Hospitals feared testing staff for coronavirus to avoid sending them home, MPs told

Hospitals failed to test staff for coronavirus because they feared having to send too many workers home, when almost half were infected at the peak of the pandemic, MPs have been told.

Professor Sir John Bell, an immunologist and geneticist at the University of Oxford, said the response by the NHS had “not been ethical” and said Britain had been “asleep to the concept that we were going to have a pandemic”.

He made the criticisms after fellow scientist Sir Paul Nurse, an English geneticist, former President of the Royal Society and currently chief executive of the Francis Crick Institute, said that “up to 45 per cent” of healthcare workers were infected at the height of the epidemic.

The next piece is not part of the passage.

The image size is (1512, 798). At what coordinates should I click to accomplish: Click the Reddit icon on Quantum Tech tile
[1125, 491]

Sir Paul said a lack of testing meant most cases went undetected as many cases were asymptomatic.

Speaking at the Commons Health and Social Care Select Committee, Sir John said: “As time went on, there still wasn’t a real push to do [screen for coronavirus] healthcare workers.

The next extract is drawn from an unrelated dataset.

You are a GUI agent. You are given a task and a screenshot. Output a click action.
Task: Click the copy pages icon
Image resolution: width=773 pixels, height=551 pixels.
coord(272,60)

“There was a suspicion, which I think is probably correct, that NHS institutions and the NHS were avoiding testing their hospital workers because they were afraid they would find the kind of levels that Paul has described, and they would have to send everyone home, and as a result not have a workforce.

“That in my view is not an ethical approach to the problem. You can’t not test people because you’re worried about a human resources issue.”